> [Exercise goal]: Using the data below, print exactly the line with "The width and", the line with "Click the 2026 label on the time axis", and every line between them, but none of the pictures.

> [Dataset extract]:
BEGIN

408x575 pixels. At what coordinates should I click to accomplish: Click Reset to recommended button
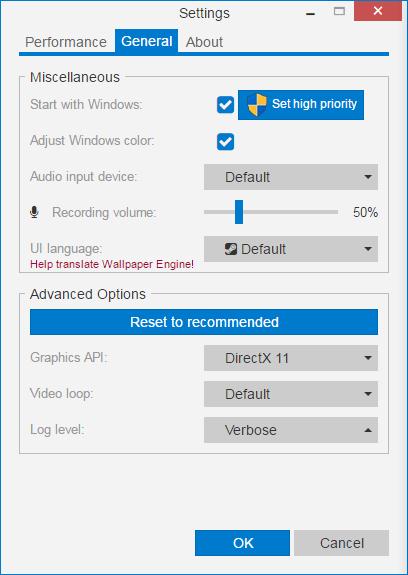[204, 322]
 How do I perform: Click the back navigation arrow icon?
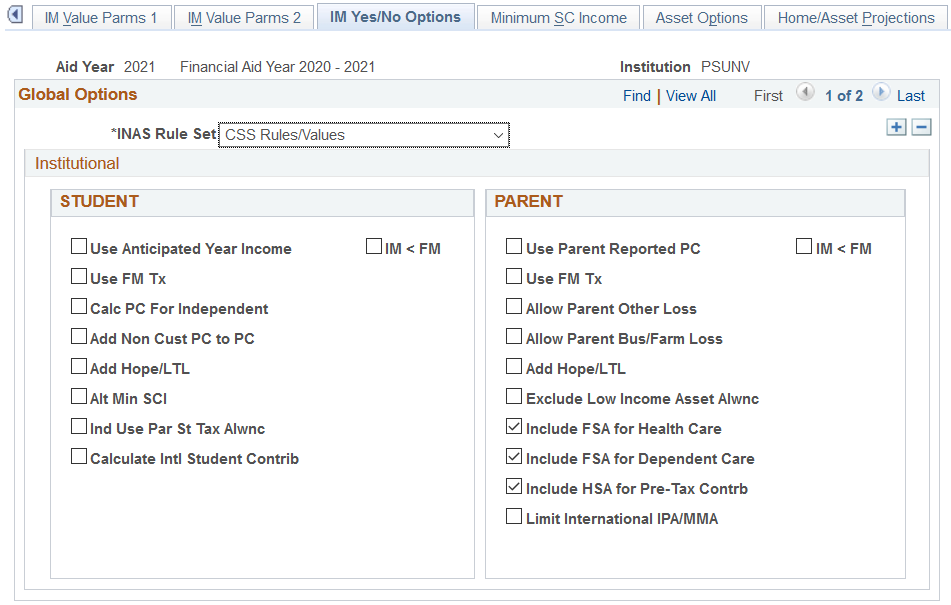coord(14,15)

END
BEGIN

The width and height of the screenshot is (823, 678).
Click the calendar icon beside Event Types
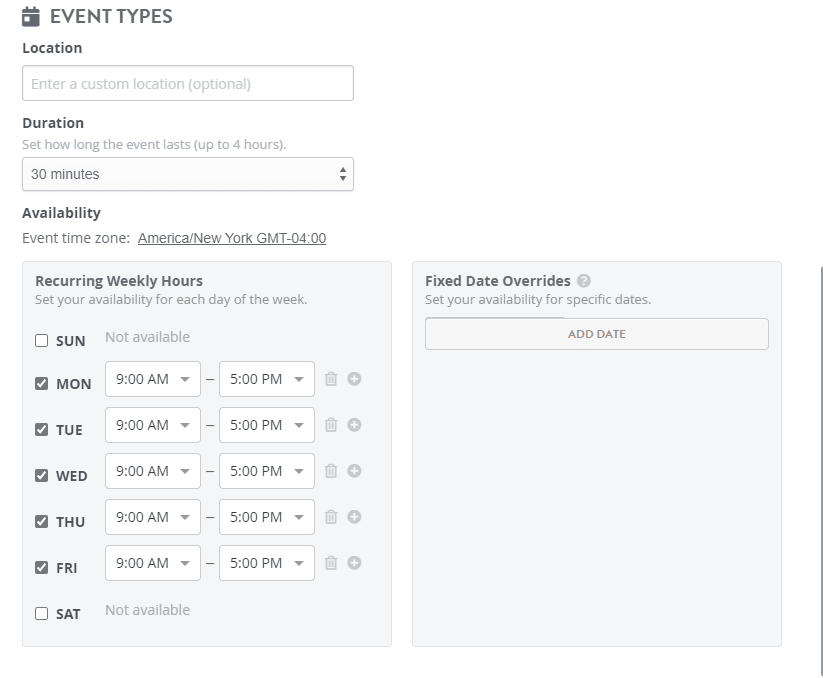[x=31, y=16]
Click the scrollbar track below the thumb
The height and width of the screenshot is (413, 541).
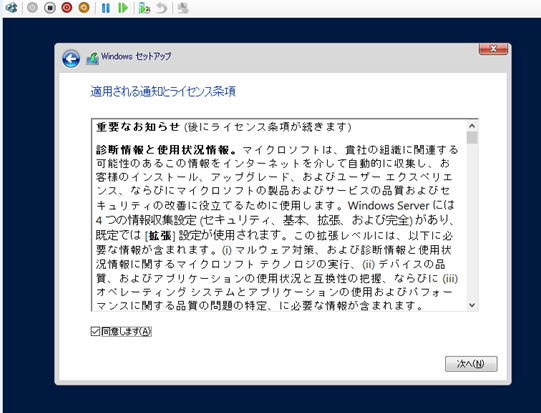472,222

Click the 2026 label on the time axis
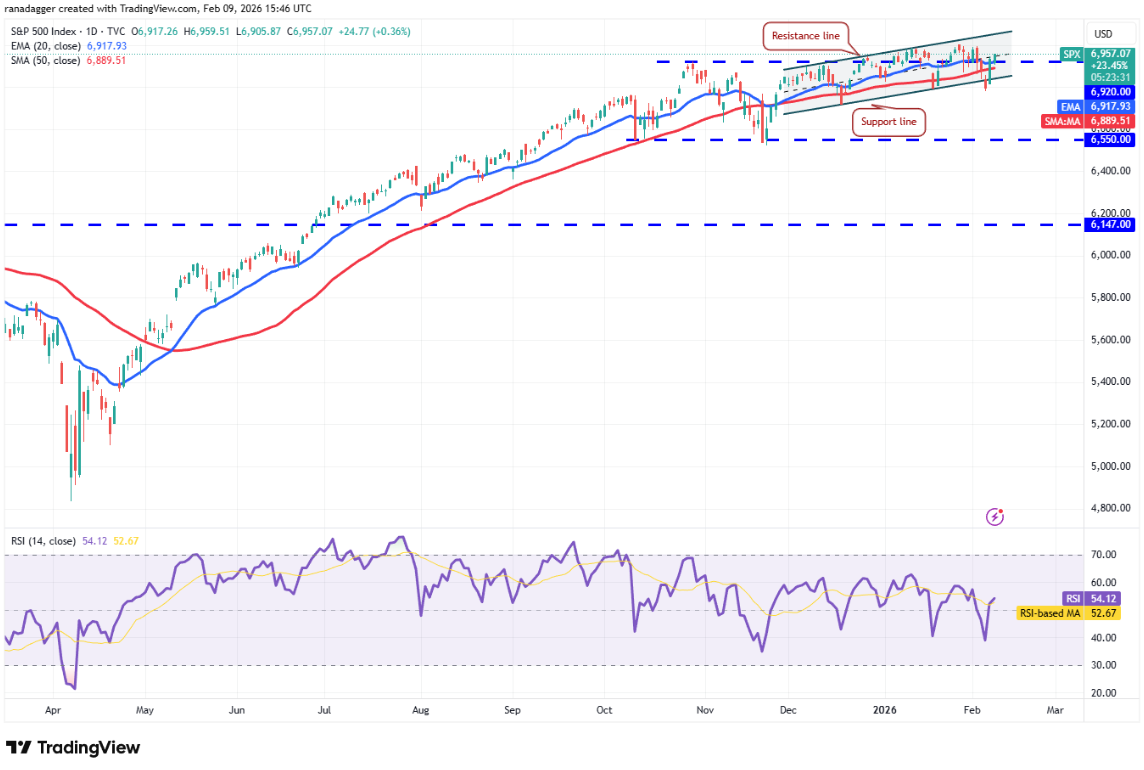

END
BEGIN

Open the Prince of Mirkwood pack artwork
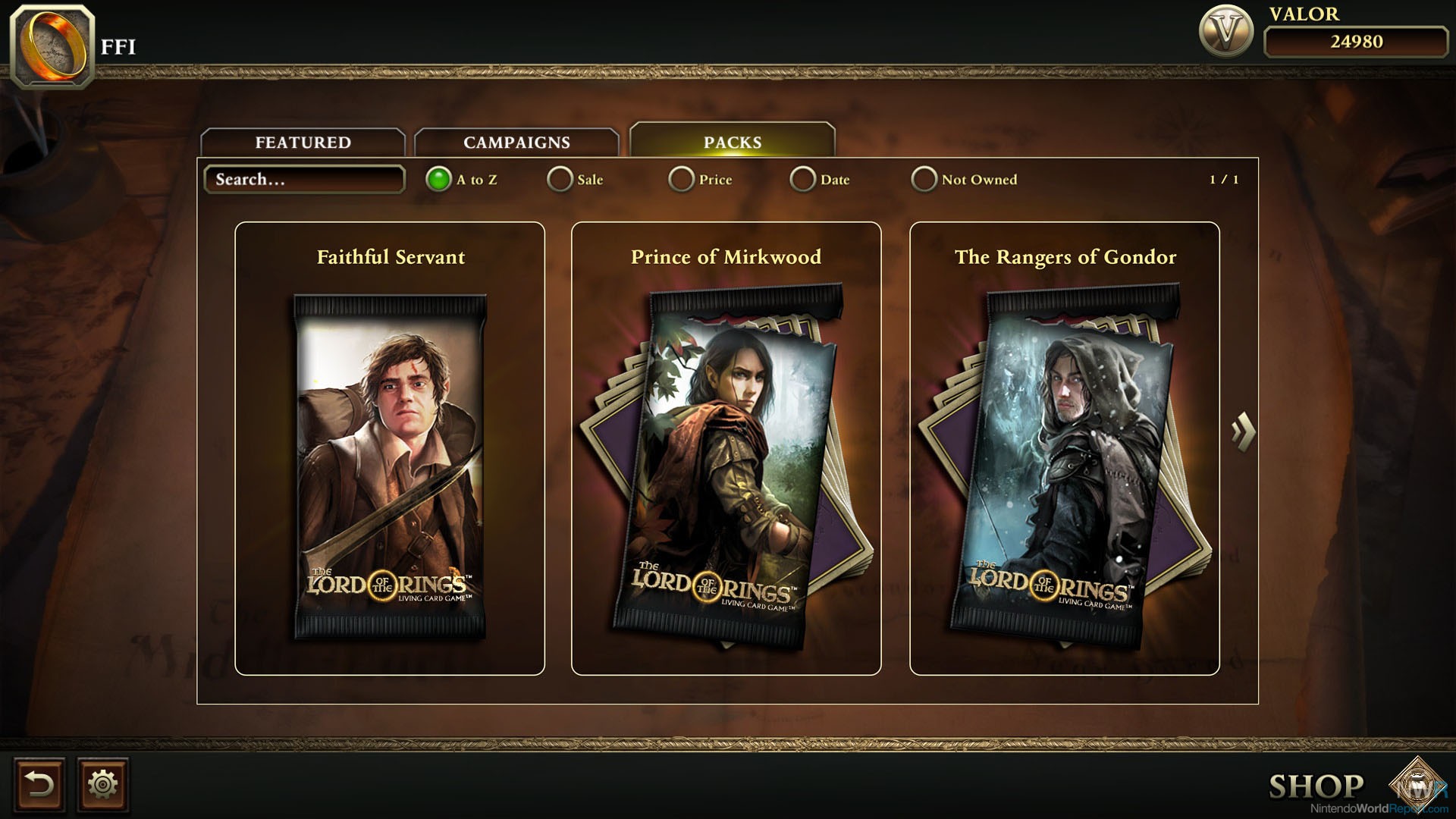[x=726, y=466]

END

> [Reply to the exercise]:
The width and height of the screenshot is (823, 678).
Click the calendar icon beside Event Types
[x=31, y=16]
Click the scrollbar track below the thumb
The height and width of the screenshot is (413, 541).
472,222

Click the 2026 label on the time axis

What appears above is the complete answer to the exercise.